Two lines below mark the span: the one containing "Focus the Title Name input field" and the one containing "Task: Power on the virtual machine". Set down both, plus every line between, exactly as they stand, and nothing else.

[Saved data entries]
*** Begin section ***

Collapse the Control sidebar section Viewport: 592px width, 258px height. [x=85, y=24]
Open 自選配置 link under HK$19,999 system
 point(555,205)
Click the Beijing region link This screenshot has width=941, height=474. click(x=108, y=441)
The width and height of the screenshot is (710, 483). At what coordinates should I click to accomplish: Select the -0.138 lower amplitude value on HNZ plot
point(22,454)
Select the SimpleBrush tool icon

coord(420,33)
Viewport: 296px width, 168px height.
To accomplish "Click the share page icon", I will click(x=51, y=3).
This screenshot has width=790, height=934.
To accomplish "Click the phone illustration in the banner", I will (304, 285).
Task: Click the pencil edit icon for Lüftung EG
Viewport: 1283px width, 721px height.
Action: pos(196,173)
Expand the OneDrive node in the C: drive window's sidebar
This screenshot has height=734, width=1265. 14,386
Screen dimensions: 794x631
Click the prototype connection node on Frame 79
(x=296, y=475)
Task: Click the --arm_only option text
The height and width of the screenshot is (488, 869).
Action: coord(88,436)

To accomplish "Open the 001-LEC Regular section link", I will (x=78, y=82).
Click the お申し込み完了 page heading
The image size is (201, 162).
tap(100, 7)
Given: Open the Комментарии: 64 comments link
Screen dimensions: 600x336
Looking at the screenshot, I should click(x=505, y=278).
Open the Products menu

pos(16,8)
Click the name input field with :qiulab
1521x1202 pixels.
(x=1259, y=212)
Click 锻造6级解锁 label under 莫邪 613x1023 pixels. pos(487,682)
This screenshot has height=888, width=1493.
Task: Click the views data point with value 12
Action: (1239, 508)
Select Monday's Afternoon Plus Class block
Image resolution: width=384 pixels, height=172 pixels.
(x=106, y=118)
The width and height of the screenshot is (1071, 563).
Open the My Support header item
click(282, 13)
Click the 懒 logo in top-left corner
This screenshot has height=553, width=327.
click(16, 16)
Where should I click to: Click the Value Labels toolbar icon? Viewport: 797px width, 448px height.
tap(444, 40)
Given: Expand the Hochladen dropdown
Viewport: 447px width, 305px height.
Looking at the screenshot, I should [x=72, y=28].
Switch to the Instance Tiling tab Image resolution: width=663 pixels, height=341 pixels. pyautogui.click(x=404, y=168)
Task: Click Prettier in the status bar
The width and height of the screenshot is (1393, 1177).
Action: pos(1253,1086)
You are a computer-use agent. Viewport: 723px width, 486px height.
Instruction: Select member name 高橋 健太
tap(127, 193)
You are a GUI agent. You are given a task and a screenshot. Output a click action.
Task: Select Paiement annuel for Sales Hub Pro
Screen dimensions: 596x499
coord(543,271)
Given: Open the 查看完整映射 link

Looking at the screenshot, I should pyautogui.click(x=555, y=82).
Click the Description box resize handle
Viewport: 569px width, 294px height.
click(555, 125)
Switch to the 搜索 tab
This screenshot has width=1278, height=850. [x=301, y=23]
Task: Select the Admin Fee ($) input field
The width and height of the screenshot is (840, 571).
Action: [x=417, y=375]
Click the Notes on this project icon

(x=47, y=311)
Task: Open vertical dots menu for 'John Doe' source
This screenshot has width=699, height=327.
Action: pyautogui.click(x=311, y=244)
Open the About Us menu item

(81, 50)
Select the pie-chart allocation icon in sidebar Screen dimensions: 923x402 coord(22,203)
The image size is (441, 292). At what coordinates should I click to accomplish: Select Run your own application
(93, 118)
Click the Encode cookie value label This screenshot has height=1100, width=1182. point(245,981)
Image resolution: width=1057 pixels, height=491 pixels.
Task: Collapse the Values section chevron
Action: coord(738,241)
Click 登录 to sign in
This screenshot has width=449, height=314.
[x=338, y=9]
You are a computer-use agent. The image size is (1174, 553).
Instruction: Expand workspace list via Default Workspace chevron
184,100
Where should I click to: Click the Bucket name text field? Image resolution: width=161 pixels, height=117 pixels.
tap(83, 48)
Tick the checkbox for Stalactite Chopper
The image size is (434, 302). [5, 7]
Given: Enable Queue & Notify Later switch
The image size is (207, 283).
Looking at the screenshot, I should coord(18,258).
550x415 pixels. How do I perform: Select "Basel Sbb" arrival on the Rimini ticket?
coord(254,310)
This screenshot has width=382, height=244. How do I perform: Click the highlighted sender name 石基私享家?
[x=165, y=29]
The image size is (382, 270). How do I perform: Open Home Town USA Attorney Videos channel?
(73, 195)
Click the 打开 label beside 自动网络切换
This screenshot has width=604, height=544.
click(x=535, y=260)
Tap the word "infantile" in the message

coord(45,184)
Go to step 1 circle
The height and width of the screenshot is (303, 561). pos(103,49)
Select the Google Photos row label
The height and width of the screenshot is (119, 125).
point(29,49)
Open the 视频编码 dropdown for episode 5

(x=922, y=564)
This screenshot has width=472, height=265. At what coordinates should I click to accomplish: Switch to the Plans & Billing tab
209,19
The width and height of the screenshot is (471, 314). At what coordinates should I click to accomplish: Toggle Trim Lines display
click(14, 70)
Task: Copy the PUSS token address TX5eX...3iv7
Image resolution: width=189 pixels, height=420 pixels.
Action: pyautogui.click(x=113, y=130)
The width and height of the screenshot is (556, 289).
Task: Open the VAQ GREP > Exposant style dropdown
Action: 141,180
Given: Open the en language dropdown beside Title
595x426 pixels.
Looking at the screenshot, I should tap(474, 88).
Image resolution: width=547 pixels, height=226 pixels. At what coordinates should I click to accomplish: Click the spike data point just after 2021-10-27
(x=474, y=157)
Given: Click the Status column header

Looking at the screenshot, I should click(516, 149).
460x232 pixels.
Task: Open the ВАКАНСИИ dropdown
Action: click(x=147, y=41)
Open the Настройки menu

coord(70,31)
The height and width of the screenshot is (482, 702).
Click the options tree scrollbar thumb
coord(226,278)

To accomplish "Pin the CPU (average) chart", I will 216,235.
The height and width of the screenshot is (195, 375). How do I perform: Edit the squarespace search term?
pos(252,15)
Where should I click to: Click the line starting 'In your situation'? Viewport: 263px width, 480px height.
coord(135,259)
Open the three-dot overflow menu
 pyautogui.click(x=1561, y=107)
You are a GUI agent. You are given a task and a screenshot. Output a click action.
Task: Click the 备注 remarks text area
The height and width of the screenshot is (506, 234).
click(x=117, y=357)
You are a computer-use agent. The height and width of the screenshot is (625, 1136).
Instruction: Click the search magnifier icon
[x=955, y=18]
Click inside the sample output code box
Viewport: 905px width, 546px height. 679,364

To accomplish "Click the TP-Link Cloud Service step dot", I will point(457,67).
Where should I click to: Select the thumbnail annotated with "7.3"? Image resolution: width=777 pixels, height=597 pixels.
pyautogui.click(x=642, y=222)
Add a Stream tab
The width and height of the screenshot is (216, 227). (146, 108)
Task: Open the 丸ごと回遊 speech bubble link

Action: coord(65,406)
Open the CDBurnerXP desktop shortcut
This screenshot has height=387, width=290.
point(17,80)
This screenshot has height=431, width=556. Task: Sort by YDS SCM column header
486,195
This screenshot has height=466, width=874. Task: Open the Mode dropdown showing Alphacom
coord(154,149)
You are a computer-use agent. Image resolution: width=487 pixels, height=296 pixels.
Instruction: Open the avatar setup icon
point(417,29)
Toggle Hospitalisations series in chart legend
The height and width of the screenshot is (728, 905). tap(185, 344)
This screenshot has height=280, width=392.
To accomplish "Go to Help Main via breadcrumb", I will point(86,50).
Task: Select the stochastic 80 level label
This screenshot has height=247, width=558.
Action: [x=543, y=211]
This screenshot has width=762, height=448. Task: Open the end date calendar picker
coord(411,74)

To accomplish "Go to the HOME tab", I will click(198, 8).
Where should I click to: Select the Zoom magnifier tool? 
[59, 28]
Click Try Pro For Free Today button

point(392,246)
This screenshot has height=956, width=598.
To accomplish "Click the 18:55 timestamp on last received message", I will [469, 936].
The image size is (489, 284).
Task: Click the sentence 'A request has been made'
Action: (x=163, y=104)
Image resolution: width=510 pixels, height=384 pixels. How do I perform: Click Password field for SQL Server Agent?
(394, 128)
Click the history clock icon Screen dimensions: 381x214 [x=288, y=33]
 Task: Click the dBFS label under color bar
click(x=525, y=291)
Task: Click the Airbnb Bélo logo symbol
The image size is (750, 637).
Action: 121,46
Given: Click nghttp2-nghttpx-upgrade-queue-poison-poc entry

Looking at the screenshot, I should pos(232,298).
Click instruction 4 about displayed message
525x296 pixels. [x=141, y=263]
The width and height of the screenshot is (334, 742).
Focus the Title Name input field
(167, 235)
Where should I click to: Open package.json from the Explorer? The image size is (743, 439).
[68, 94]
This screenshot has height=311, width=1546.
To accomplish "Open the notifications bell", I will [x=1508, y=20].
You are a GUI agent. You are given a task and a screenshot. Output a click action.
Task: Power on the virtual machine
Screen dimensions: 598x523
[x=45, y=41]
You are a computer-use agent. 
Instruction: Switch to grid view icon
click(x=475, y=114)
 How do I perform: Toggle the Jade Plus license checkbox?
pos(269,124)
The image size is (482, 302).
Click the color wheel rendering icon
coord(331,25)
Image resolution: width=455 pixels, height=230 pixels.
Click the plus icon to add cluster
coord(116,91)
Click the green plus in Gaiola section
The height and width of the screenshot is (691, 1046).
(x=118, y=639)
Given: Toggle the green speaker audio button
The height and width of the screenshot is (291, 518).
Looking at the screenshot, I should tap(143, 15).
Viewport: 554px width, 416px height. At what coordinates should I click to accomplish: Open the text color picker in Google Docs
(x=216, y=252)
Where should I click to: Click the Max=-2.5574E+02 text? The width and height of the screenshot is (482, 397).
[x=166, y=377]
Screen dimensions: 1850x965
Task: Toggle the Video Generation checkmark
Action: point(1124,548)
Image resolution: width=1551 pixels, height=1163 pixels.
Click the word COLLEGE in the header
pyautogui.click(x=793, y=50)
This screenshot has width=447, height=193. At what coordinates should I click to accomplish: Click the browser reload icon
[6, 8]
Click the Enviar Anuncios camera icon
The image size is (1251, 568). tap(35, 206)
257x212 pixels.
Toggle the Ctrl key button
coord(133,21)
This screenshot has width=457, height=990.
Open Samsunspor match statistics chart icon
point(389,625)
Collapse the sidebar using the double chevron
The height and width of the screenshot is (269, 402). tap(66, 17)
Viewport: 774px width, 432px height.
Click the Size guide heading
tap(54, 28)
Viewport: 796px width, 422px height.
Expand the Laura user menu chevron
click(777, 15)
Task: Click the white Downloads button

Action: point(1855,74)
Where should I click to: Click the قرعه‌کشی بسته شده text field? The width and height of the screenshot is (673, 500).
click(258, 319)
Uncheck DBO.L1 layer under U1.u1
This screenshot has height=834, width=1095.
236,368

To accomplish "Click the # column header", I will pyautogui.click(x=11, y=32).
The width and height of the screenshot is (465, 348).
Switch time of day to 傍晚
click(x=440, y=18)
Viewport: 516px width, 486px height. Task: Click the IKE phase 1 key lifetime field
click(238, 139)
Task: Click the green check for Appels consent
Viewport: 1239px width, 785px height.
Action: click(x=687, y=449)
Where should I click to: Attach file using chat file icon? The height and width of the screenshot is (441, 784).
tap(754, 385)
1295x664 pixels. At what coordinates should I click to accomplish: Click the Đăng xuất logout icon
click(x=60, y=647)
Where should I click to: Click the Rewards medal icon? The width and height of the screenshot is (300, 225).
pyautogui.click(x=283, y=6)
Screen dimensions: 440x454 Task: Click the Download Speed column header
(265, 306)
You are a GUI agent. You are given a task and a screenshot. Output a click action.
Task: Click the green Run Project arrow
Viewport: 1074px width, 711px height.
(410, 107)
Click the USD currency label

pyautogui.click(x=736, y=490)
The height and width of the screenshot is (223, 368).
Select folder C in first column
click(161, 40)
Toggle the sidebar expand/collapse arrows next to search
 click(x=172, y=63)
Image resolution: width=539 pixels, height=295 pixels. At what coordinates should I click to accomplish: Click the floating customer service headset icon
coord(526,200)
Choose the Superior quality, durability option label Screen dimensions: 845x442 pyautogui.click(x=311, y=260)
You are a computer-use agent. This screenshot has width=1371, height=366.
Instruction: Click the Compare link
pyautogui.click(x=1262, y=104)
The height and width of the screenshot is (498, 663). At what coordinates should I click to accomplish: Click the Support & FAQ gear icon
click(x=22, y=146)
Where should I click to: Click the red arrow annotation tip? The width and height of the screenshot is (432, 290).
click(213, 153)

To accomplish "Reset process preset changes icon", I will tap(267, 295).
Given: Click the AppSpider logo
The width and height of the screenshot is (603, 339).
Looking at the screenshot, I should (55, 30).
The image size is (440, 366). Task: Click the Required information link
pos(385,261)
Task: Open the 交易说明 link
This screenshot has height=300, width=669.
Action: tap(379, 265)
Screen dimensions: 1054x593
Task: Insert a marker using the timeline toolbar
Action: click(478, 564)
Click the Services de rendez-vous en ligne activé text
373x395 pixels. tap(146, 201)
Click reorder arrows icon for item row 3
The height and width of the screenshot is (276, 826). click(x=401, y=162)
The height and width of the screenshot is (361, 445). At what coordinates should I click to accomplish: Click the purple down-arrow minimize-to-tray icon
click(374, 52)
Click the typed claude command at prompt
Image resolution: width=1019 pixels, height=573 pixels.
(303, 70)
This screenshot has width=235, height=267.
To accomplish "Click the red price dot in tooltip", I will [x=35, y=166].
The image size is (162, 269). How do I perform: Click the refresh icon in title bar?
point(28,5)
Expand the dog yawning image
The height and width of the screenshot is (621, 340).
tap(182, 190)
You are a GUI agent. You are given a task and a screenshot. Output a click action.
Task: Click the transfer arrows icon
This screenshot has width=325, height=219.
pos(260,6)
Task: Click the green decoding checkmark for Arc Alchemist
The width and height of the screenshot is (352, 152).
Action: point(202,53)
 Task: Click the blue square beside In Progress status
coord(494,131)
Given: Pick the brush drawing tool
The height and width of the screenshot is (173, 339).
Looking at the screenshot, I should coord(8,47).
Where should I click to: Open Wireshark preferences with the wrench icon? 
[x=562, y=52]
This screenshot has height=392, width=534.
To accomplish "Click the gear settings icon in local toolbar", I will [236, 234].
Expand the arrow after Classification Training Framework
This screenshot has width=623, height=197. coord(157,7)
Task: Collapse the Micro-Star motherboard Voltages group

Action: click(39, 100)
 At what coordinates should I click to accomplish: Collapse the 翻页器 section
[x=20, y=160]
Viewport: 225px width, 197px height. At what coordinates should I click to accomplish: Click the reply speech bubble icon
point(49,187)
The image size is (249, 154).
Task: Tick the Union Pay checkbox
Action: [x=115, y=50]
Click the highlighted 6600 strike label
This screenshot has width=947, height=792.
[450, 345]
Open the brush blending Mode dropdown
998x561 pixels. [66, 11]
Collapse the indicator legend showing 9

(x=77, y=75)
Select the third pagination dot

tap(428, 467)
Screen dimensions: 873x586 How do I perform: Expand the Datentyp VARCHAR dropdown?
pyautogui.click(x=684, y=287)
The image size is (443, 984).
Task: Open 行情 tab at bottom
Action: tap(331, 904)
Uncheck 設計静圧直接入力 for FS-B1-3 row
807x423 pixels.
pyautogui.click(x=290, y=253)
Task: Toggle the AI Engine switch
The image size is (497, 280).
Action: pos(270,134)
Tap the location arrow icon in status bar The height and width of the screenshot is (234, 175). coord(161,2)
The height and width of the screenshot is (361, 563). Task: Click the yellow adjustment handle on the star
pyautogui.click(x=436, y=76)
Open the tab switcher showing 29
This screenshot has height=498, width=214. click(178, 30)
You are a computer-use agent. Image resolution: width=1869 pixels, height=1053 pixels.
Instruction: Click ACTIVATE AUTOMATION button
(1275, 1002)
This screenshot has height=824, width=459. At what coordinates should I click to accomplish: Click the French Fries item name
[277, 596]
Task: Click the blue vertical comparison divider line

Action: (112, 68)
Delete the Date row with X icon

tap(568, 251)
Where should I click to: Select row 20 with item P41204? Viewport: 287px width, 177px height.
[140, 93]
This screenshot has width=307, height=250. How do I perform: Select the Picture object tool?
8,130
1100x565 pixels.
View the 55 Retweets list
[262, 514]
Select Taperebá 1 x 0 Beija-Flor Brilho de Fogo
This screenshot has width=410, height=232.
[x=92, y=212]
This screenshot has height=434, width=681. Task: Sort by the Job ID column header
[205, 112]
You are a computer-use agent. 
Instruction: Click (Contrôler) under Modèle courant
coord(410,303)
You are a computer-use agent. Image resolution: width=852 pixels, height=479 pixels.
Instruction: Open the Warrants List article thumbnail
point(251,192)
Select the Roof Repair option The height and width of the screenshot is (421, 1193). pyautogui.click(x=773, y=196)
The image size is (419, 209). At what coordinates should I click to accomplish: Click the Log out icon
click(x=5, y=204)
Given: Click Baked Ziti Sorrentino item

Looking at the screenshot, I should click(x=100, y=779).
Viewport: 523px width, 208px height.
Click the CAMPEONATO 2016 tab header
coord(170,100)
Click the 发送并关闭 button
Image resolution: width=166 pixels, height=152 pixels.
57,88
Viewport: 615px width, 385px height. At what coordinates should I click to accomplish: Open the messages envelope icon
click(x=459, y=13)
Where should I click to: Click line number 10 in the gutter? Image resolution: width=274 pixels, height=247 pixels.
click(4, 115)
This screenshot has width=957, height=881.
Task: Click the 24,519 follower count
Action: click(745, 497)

*** End section ***

▸ **Answer section**:
Focus the Title Name input field
(167, 235)
Where should I click to: Open package.json from the Explorer? The image size is (743, 439).
[68, 94]
This screenshot has height=311, width=1546.
To accomplish "Open the notifications bell", I will [x=1508, y=20].
You are a GUI agent. You are given a task and a screenshot. Output a click action.
Task: Power on the virtual machine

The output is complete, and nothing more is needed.